### WHAT YOU HAVE TO DO
Please present every one of the rows below as a numbered list, skipping blank lines and leaving out the pictures.

(Raw rows)
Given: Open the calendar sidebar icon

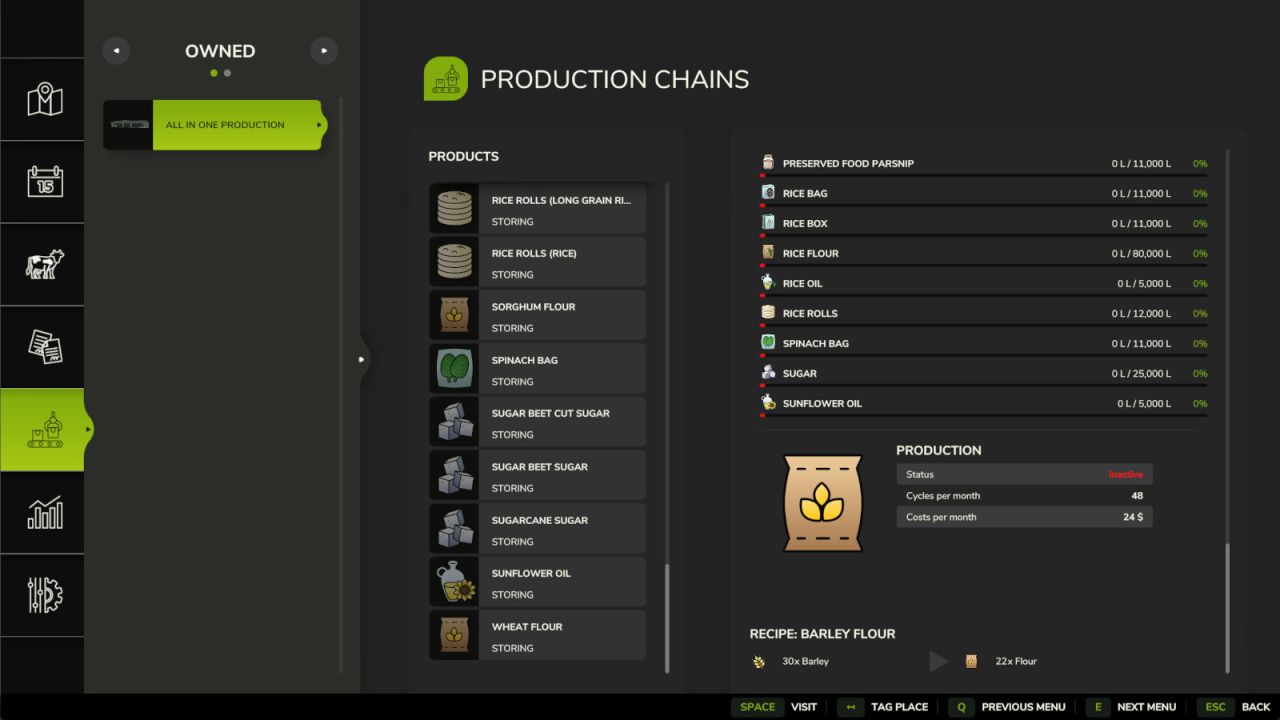Looking at the screenshot, I should point(42,181).
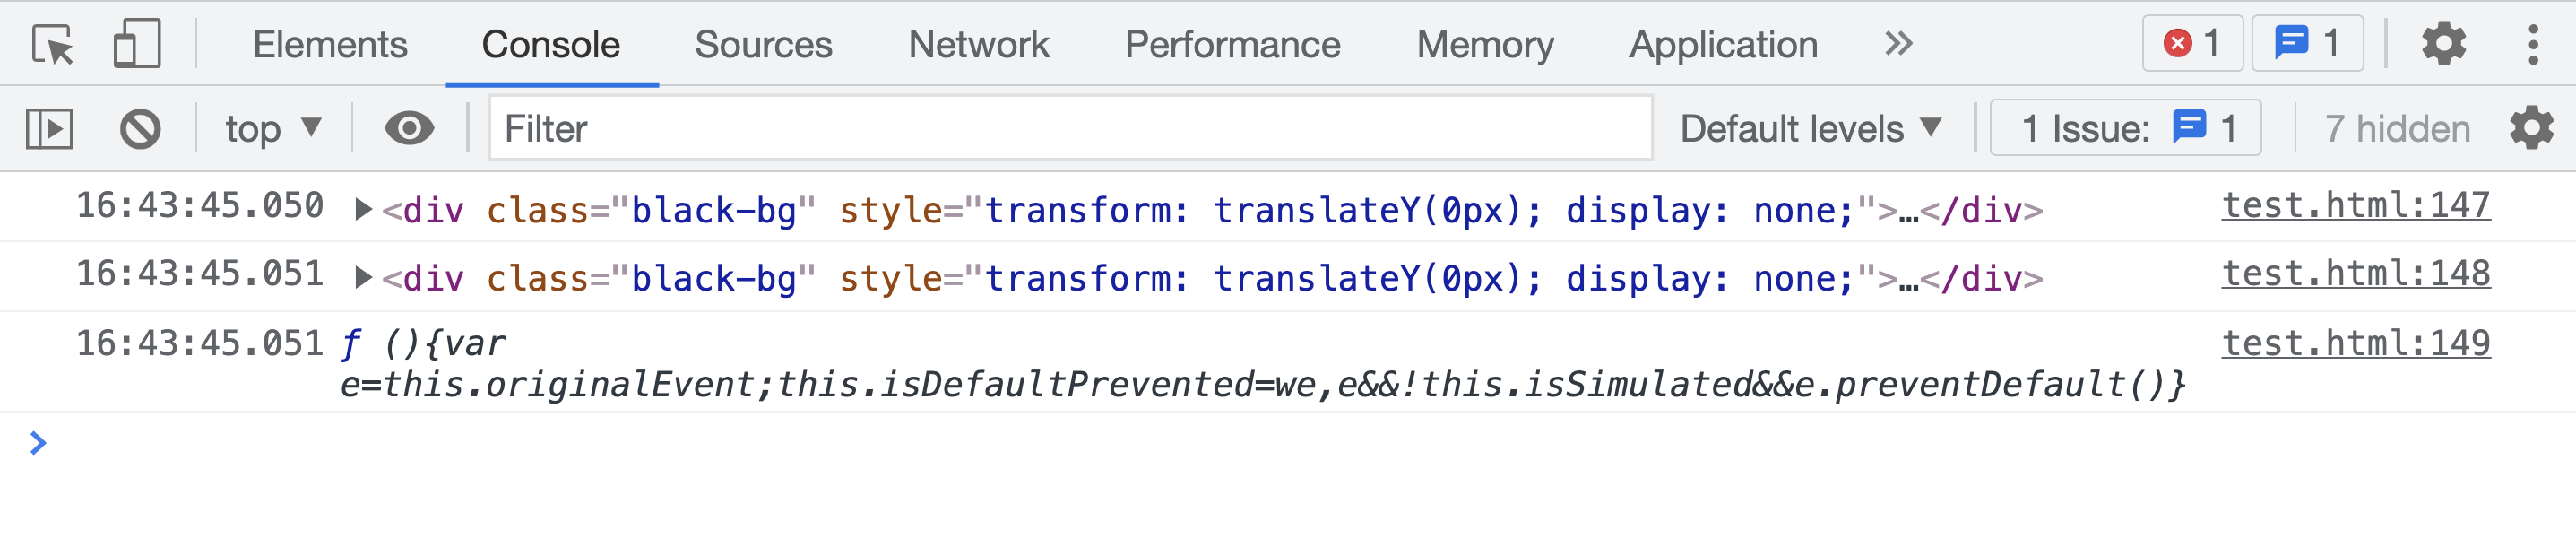The width and height of the screenshot is (2576, 556).
Task: Focus the console Filter input field
Action: tap(1070, 129)
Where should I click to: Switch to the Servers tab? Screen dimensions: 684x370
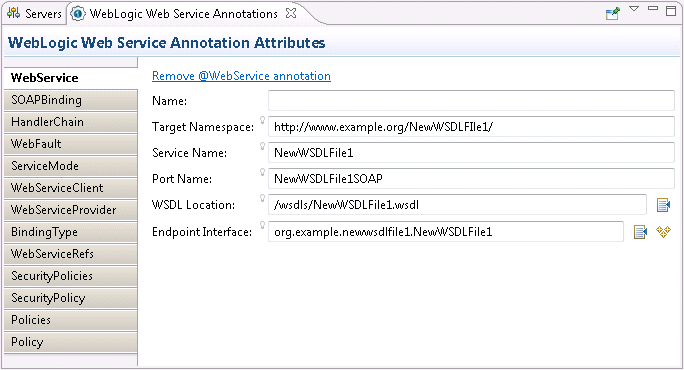point(34,14)
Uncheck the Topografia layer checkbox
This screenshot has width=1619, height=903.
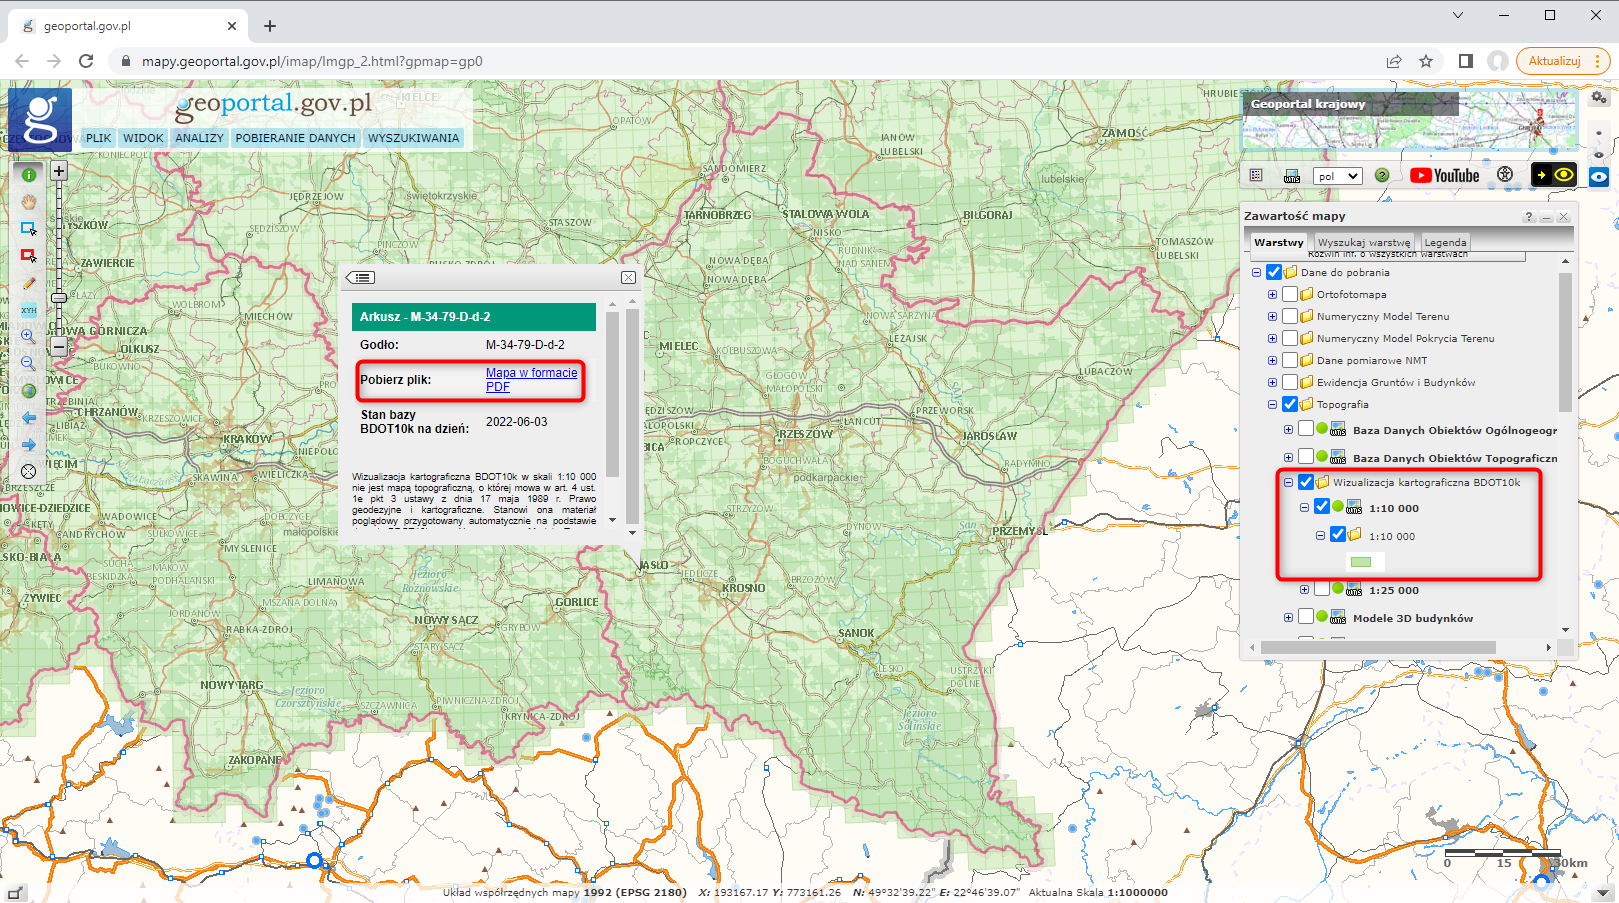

### ANSWER BELOW
1. Given: Open the calendar sidebar icon
2. Looking at the screenshot, I should point(42,181).
3. The width and height of the screenshot is (2576, 556).
4. Task: Focus the console Filter input field
5. Action: tap(1070, 129)
6. Where should I click to: Switch to the Servers tab? Screen dimensions: 684x370
7. point(34,14)
8. Uncheck the Topografia layer checkbox
9. This screenshot has width=1619, height=903.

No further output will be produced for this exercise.